Some donate to food banks, but this isn’t always an option. Food banks are choosy about what they accept for liability reasons, and likewise, donors are careful as well. If a store is discarding cheese that’s past expiration, for example, it doesn’t want to give it to a food bank because if someone gets sick, it could turn into a lawsuit. The only option is to throw it away.
Some stores use locked dumpsters or soil their food to ensure it won’t be reclaimed. This, too, is done for liability reasons; stores don’t want people suing for injuries, illness, and other issues that might arise. It’s also done out of a sense of meanness in some cases as well, since obviously stores would prefer that people come in to buy food, rather than taking it from the dumpster. Employees opposed to these policies may try to reach out to community dumpster divers to work out an arrangement that will allow for redistribution without putting them at risk, but this isn’t always possible.
Other stores may create dumpstering areas that, while they meet basic liability requirements with fencing and ‘no trespassing’ signs and employees who will duly appear to halfheartedly chase you off, are clearly designed to allow people to take food waste. The bakery, for example, might separate usable loaves from waste like onion skins, creating a big pile of perfectly good bread that’s not contaminated by peelings and cuttings.

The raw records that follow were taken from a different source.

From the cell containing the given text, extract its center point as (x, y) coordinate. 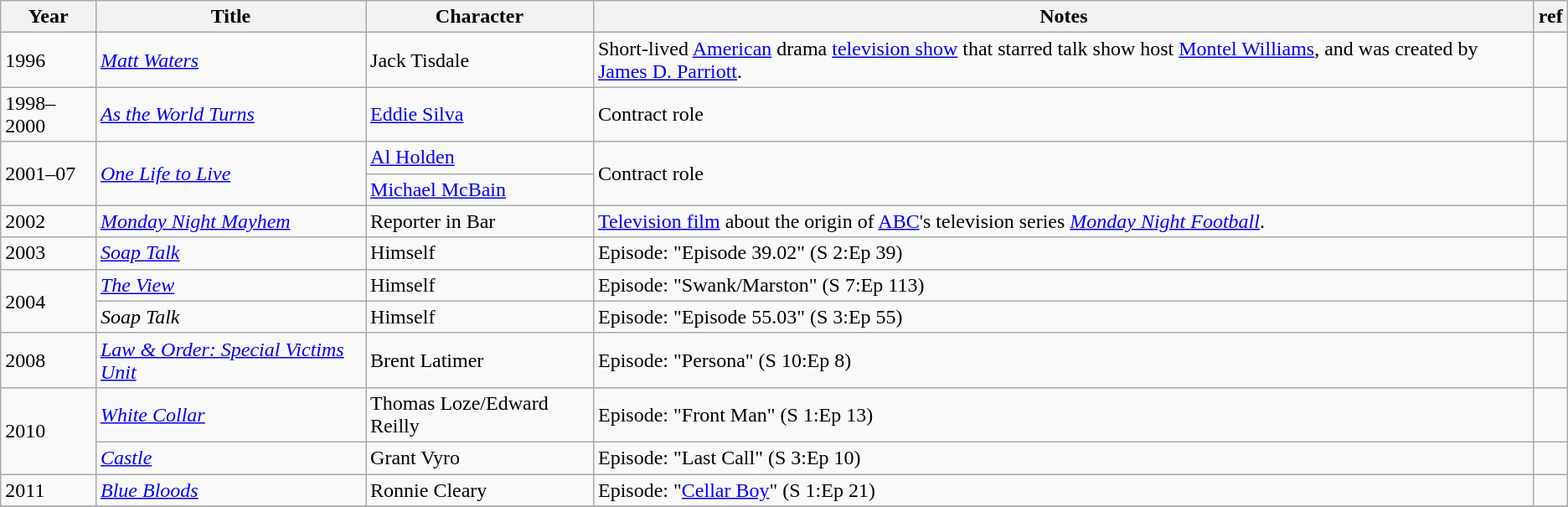
Year (49, 17)
Matt Waters (230, 60)
Brent Latimer (480, 360)
Episode: "Episode 55.03" (S 3:Ep 55) (1064, 317)
Episode: "Persona" (S 10:Ep 8) (1064, 360)
Episode: "Cellar Boy" (S 1:Ep 21) (1064, 490)
The View (230, 285)
Jack Tisdale (480, 60)
Episode: "Episode 39.02" (S 2:Ep 39) (1064, 253)
Grant Vyro (480, 457)
1996 (49, 60)
White Collar (230, 414)
Notes (1064, 17)
Short-lived American drama television show that starred talk show host Montel Williams, and was created by James D. Parriott. (1064, 60)
Episode: "Front Man" (S 1:Ep 13) (1064, 414)
Michael McBain (480, 189)
Ronnie Cleary (480, 490)
2001–07 (49, 173)
Thomas Loze/Edward Reilly (480, 414)
1998–2000 (49, 114)
Monday Night Mayhem (230, 221)
One Life to Live (230, 173)
Castle (230, 457)
2010 (49, 431)
Episode: "Last Call" (S 3:Ep 10) (1064, 457)
Blue Bloods (230, 490)
Al Holden (480, 157)
2011 (49, 490)
Episode: "Swank/Marston" (S 7:Ep 113) (1064, 285)
Title (230, 17)
2002 (49, 221)
2008 (49, 360)
2004 (49, 301)
Character (480, 17)
Law & Order: Special Victims Unit (230, 360)
2003 (49, 253)
Television film about the origin of ABC's television series Monday Night Football. (1064, 221)
Reporter in Bar (480, 221)
ref (1550, 17)
As the World Turns (230, 114)
Eddie Silva (480, 114)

Likewise, a grocery store might set flats of ugly, but perfectly tasty, fruit on top of the dumpster to make it easy to grab, rather than dumping it in with waste that would be genuinely dangerous to eat.
But still, a lot of food gets wasted every year while people go hungry. And that’s why I was kind of tickled to read about Rubies in the Rubble, a company based on a fascinating premise: Two women reclaim fruit that would otherwise be discarded, and turn it into jams and chutneys for sale. They’re closing a loop in the system, creating a luxury item from store waste.
Given the liability issues involved, I’m assuming they don’t actually dumpster for ingredients, but instead have an agreement with stores to pick up unwanted produce at the end of the day. Still, it’s a neat system for everyone. Stores can get rid of produce they will not be able to sell because of blemishes, overstock, and other issues. They don’t have to pay for dumpstering services to take care of it, because people will come and pick it up for them. Entrepreneurs, meanwhile, are getting a source of free or cut-price ingredients for their line of foods. Win-win.
The founders of the company have a number of goals with it, and one is to highlight the amount of waste food in communities across the UK, where they are based. It’s a concept I would love to see spread to the US, for the same reason; there’s no earthly reason we should be throwing this much food away every year. Showing people the real-world value of food waste can cast it in a different light.
Furthermore, the model is also easily replicable, which is something the founders readily admit; they’re so ready to admit it that they encourage people to start their own branches. This is a fantastic idea for community-based enterprises that could allow people to start businesses with minimal resources at their disposal. Many communities have a shared commercial kitchen that rents space by the hour, the costs for setup could be low with a reclaimed food business (especially if it was combined with recycled containers, etc.), and it would allow people to establish businesses with room to grow in their areas. In a way, Rubies in the Rubble is a form of community-based development, which is pretty awesome.
Food waste is a really difficult thing to eliminate, despite the best efforts of commercial food handlers; they have no incentive to waste food, because it costs them money both in raw ingredients and disposal costs. I like this approach to the problem, which looks at it from another angle and asks how food waste could be turned into something valuable, rather than trying to eliminate food waste altogether, which may be an impossible goal. This isn’t to say that people should give up on trying to use food more efficiently…but if waste is going to happen anyway, why not make chutney out of it?!